## Work instructions
Select every line in the rows below that contains the string "perform" and copy each such line.

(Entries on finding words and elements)
· · ·
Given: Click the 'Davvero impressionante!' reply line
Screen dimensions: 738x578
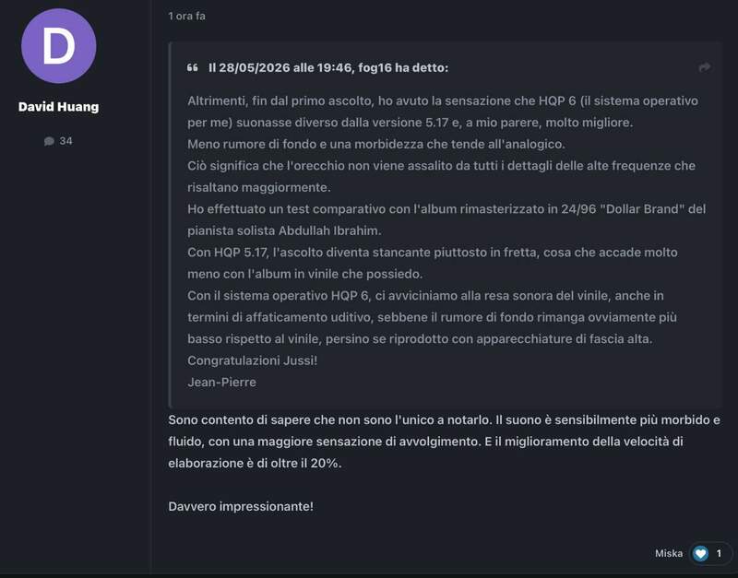Looking at the screenshot, I should click(x=241, y=506).
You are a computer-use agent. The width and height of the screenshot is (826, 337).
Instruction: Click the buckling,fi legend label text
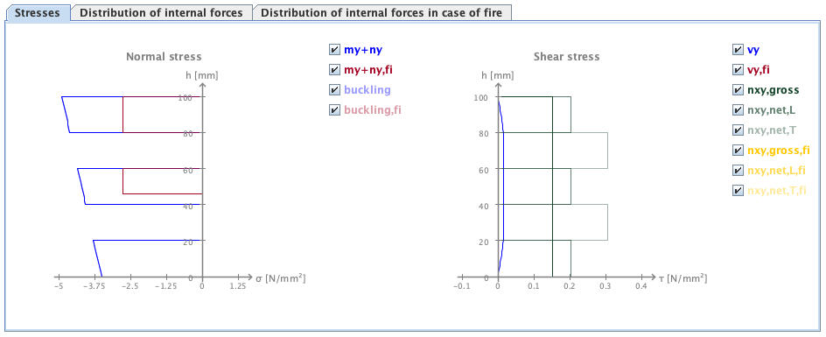tap(375, 110)
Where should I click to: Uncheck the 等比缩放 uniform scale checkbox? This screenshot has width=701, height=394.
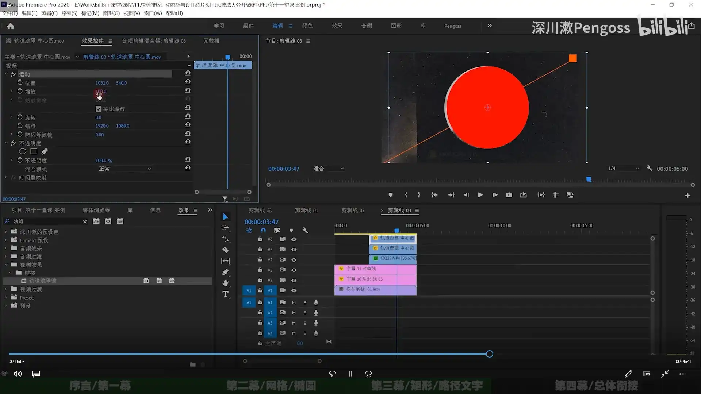click(98, 109)
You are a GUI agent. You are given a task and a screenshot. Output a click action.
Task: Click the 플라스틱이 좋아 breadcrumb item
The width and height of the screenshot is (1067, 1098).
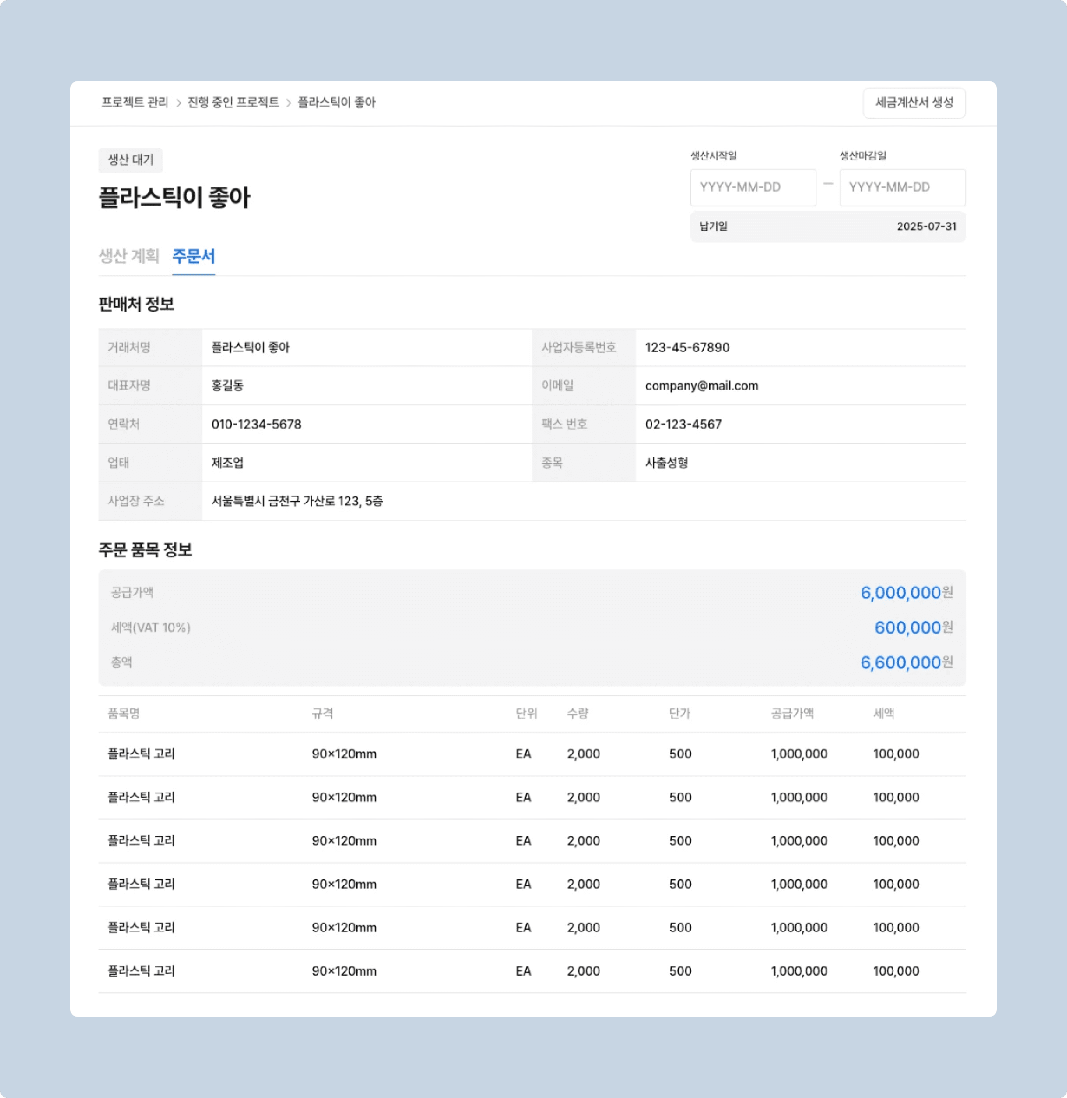click(336, 103)
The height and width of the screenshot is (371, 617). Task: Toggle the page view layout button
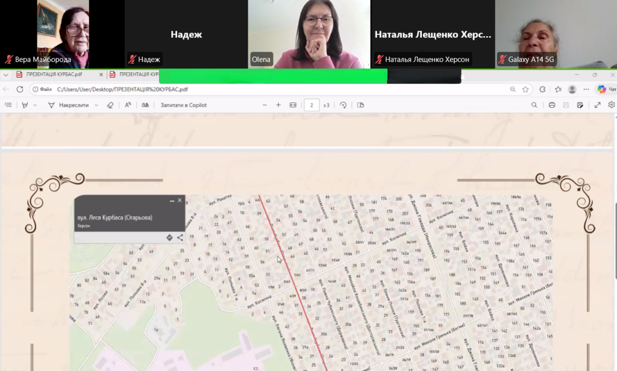coord(361,105)
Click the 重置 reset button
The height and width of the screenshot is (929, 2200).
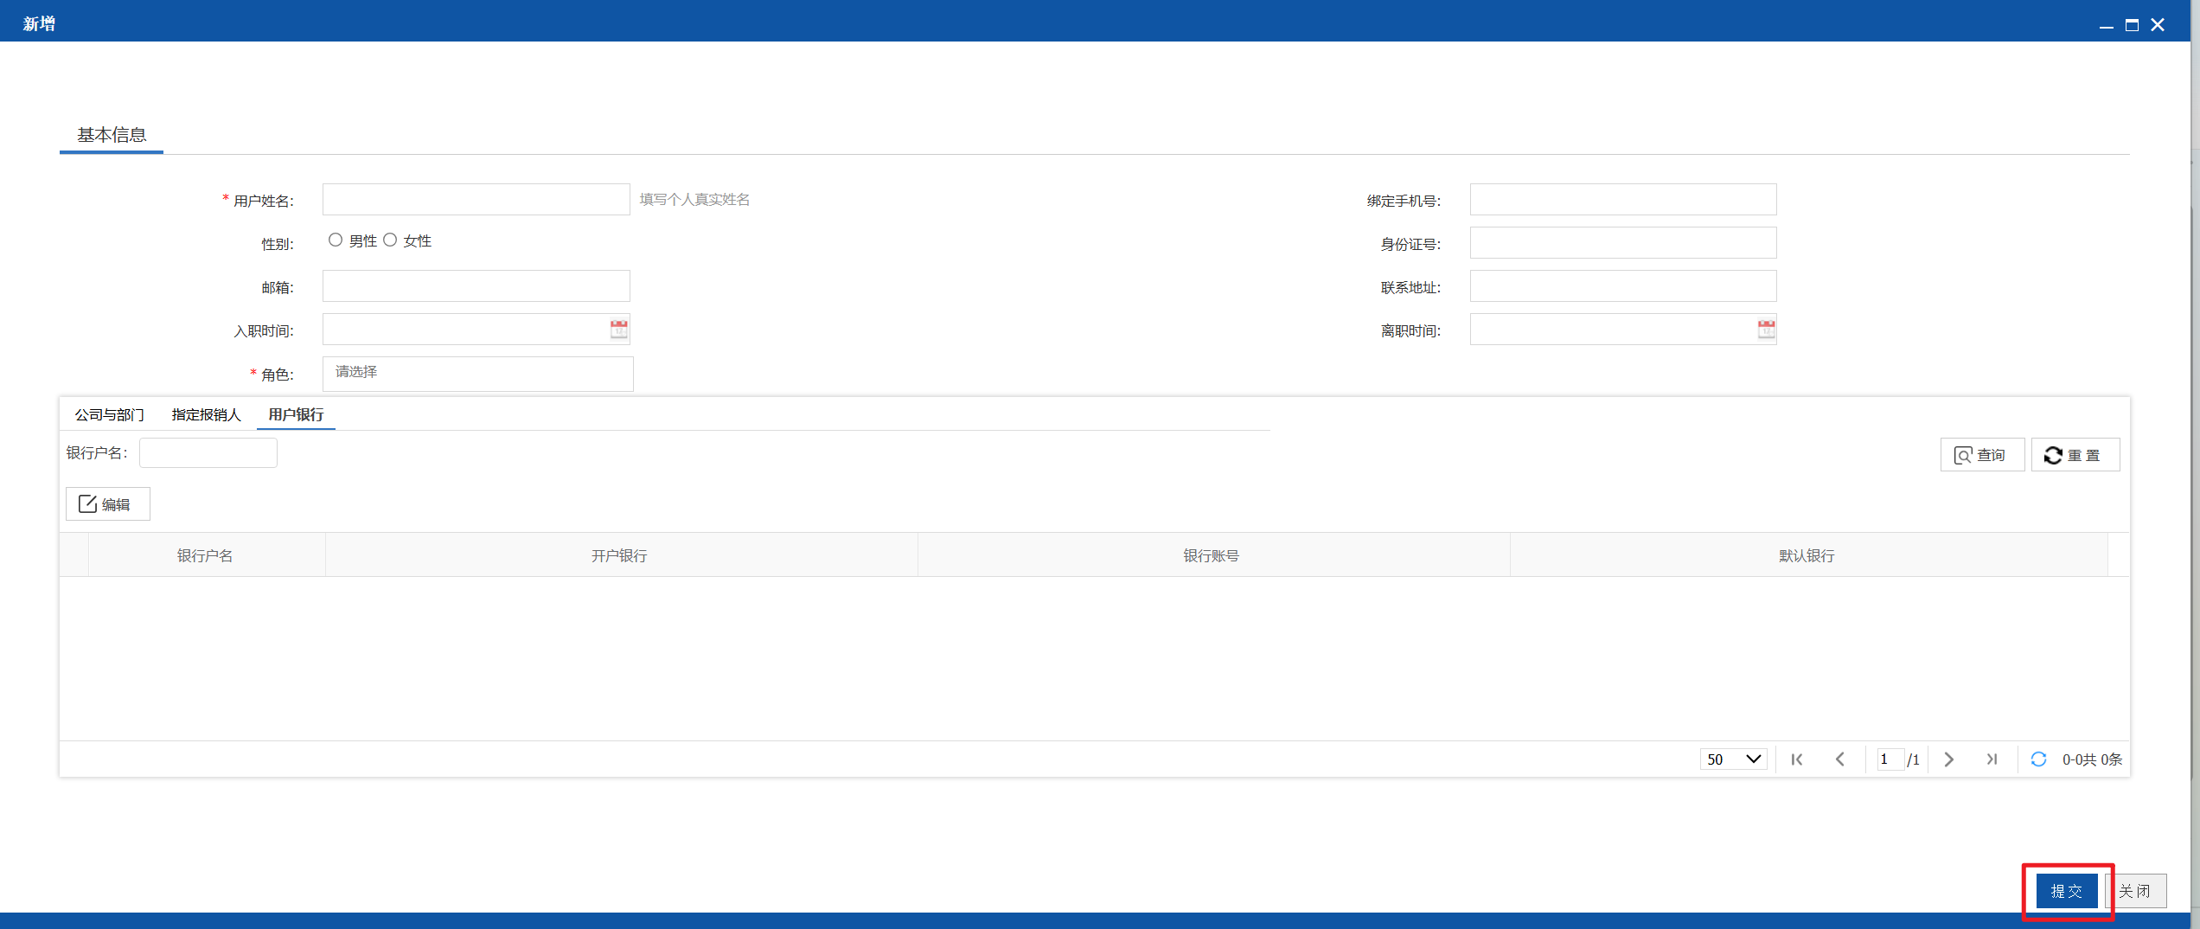click(2075, 455)
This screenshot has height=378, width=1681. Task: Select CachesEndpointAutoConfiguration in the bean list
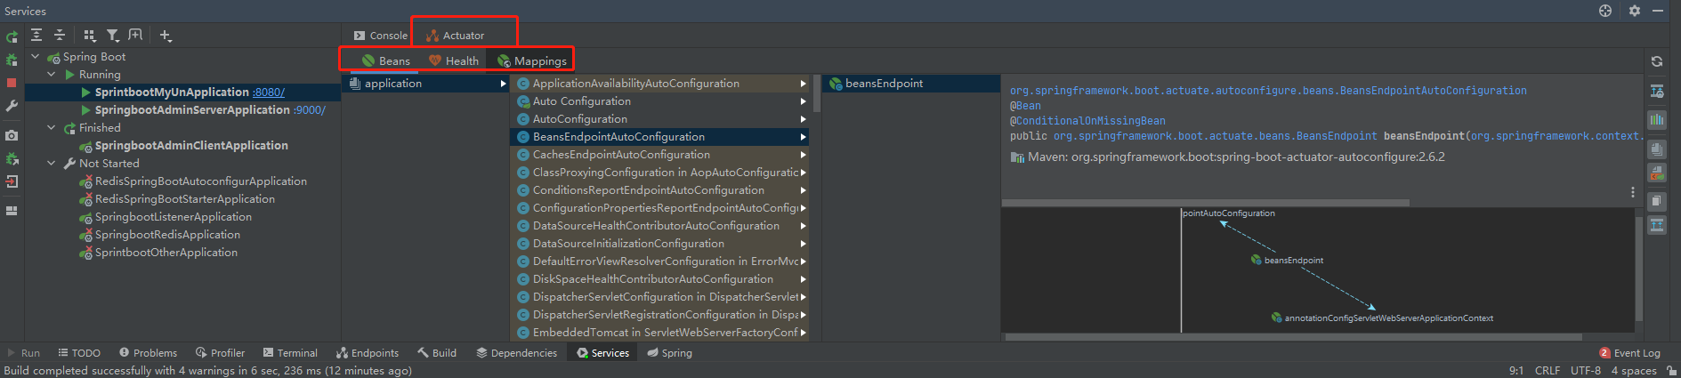coord(621,155)
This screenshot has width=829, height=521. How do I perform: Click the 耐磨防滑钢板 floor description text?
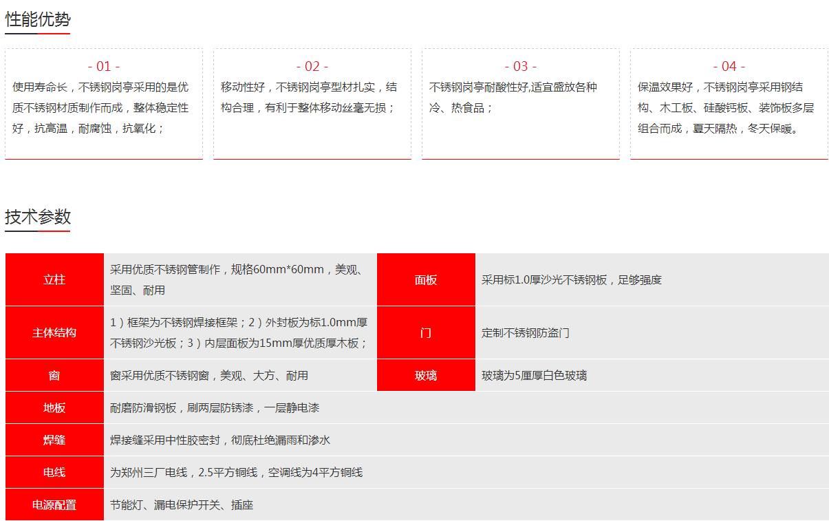[215, 408]
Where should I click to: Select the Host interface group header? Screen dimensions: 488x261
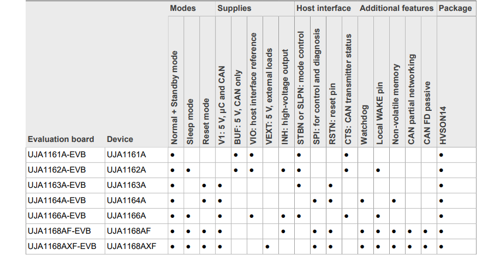(x=324, y=8)
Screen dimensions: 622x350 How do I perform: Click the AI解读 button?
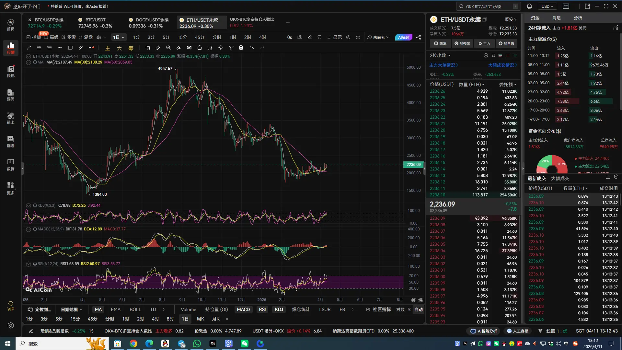[404, 37]
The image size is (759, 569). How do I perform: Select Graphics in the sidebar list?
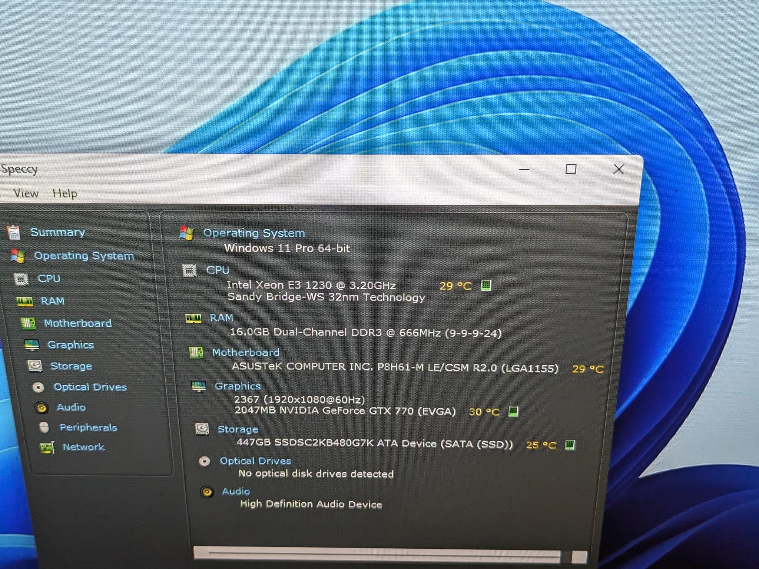coord(70,345)
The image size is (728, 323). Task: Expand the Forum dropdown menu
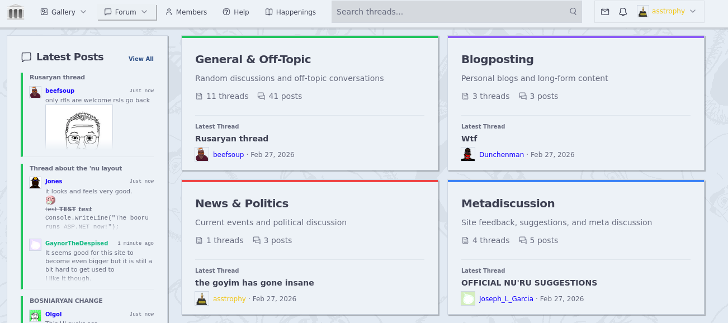[127, 12]
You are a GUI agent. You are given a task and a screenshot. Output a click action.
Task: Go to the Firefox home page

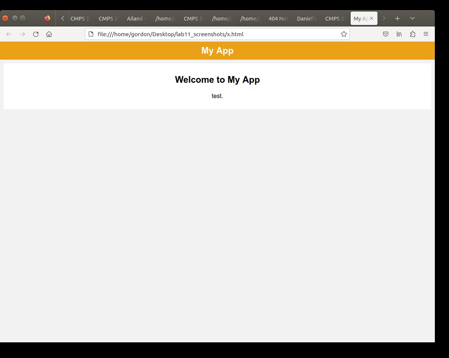(x=49, y=34)
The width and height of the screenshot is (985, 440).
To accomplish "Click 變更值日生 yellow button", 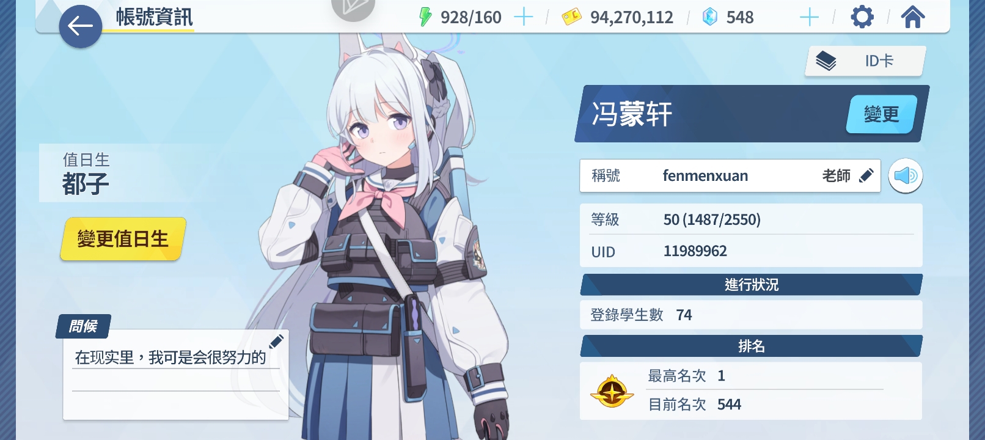I will tap(123, 239).
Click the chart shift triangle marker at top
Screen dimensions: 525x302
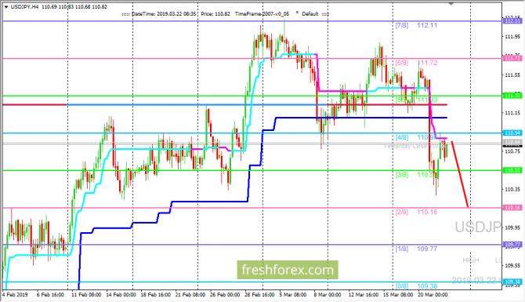pyautogui.click(x=451, y=4)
· · ·
## Solution
This screenshot has width=829, height=521. How do I perform: Click the 耐磨防滑钢板 floor description text?
Screen dimensions: 622x350 How do I perform: Click the AI解读 button?
The image size is (759, 569). How do I perform: Select Graphics in the sidebar list?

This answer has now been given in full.